Queria te devolver, também, frase por frase, as juras de amor e
nossas longas conversas feministas, onde nossas idéias se beijavam tanto.
Devolver os feitos, os planos, o que foi e o que ainda seria,
o solo fértil, a semente e o broto, do nosso ser,
germinal, as memórias, promessas e os sonhos.
E ainda: as viagens, as feitas e vindouras,
os almoços, todas as nossas refeições, partilhadas ou imaginadas,
tudo que nos nutriu.
Quero te entregar de volta a nossa casa na tua cidade, em outro estado,
e a outra, a casa com varanda e gramado, na minha.
O café da manhã todos os dias na varanda, que combinamos,
pelo resto das nossas vidas juntas.
Te devolvo o resto de nossas vidas.
E nossos cachorros velhos, no nosso quintal de terra e afeto.
Devolver pra você as manhãs na roça de orvalho do pantanal,
cheias de araras e tucanos e farras de passarinhos, que a gente ria,
e a nossa galinha, Guerreira, que eu não cheguei a roubar.
Aliás, te devolvo todos os nossos bichos,
que brincaram nos nossos olhos e no quintal da nossa imaginação.
E os banhos de mangueira, as cervejas, o churrasco de vegetais,
a gente rindo tanto, a música alta, a dança,
os abraços nus dos nossos corpos em festa,
tantas vezes, bêbadas, e tão molhadas.
Queria devolver as brincadeiras de patins.

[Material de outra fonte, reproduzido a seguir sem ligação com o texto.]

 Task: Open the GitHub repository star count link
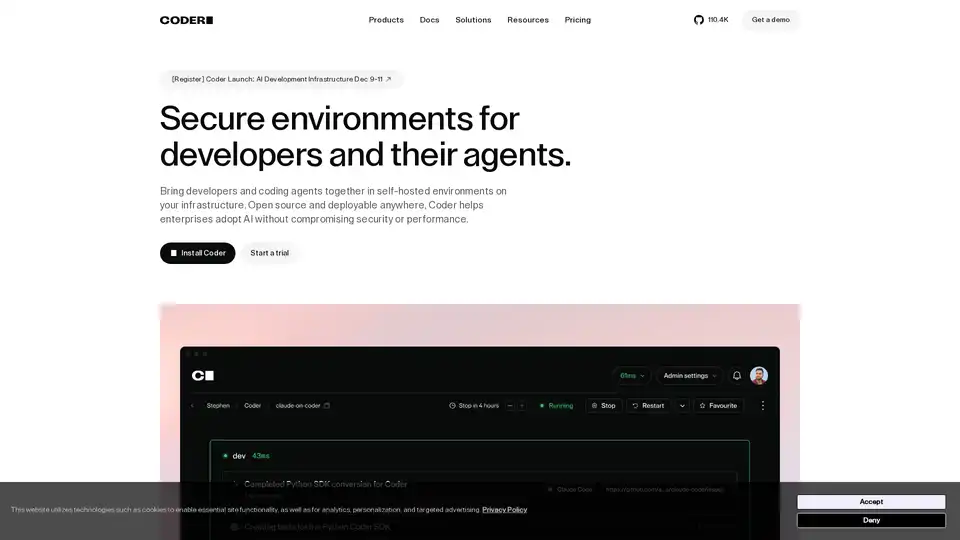(711, 20)
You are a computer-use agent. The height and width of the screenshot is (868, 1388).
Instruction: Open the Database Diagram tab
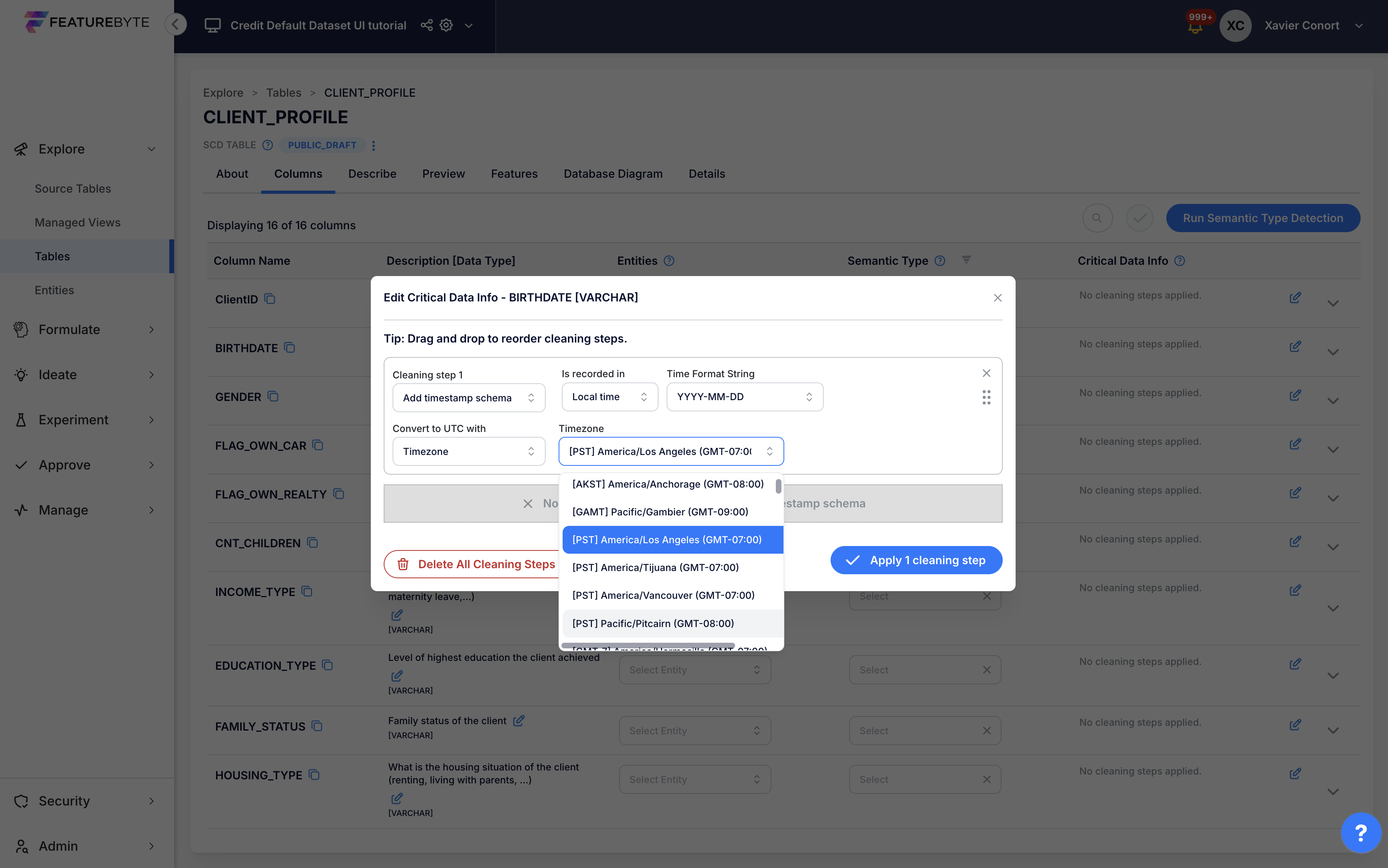613,173
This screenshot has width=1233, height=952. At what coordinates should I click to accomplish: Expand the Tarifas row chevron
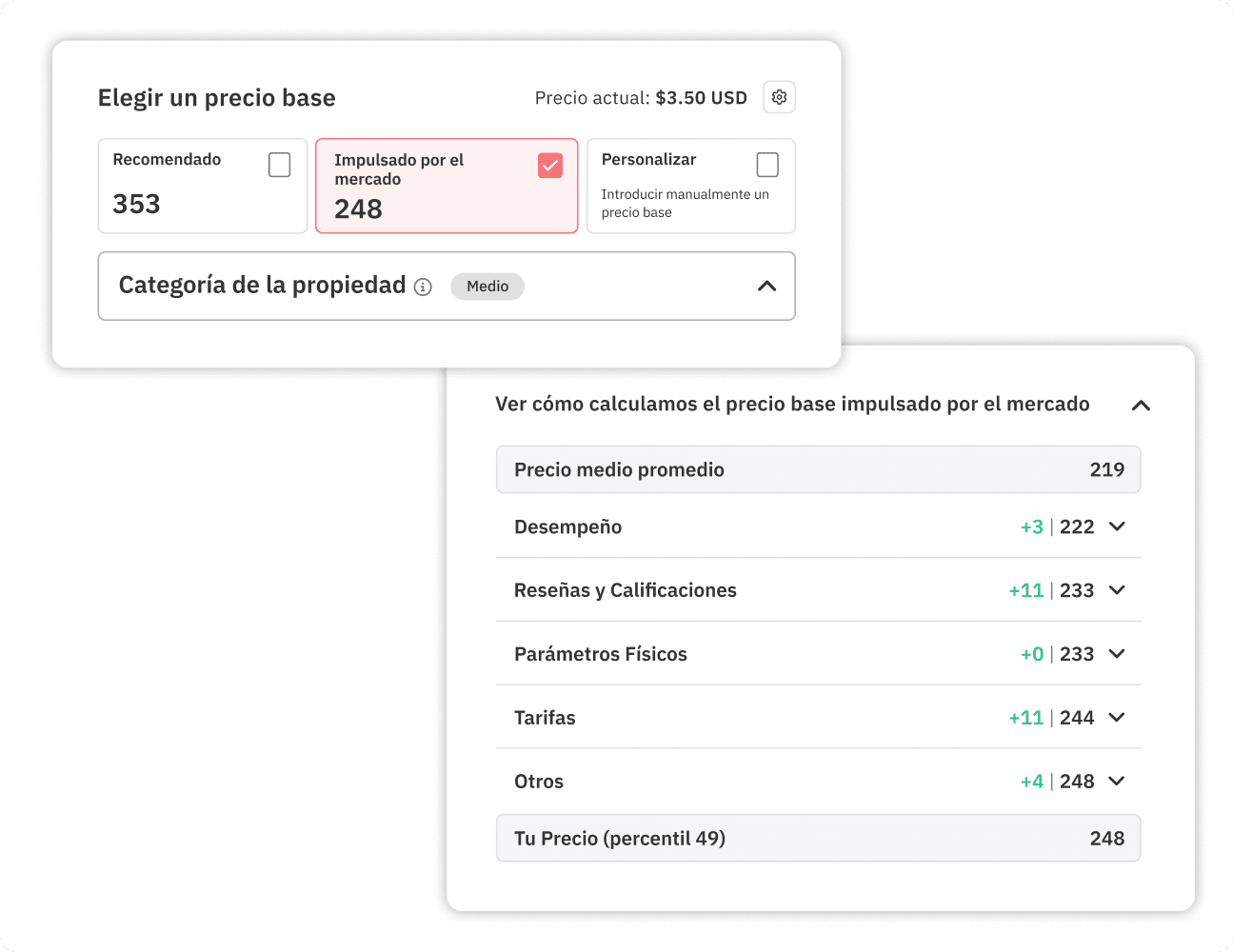click(x=1117, y=718)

E nossas voltas de bike. E o vôo na tirolesa.
As apostas de vídeo game, a vontade de brincar juntas de novo.
O noivado no parque de diversões, todos os parques em que não fomos.
Os idílios da piscina colorida, todas as piscinas, rios, corredeiras, praias, banheiras,
todas as nossas águas e brincadeiras de amor.
As noites felizes. E as tristes em que nos consolamos.
Todas noites que não fomos ao Merceditas.
As noites estreladas do cosmo, a via láctea, a estrada,
você deitada no meu colo no ônibus na estrada,
e a estrada longa, de terra e céu, que ligava meu coração ao seu.
E a aurora boreal colorida e brilhante projetada no meu amor.
Sabe? Eu não queria ficar com nada.
Nem a tua imagem terna, forte e amada,
do teu rosto lindo, sapatão, que eu gosto tanto,
das pernas compridas e da tua bunda redonda, bonita.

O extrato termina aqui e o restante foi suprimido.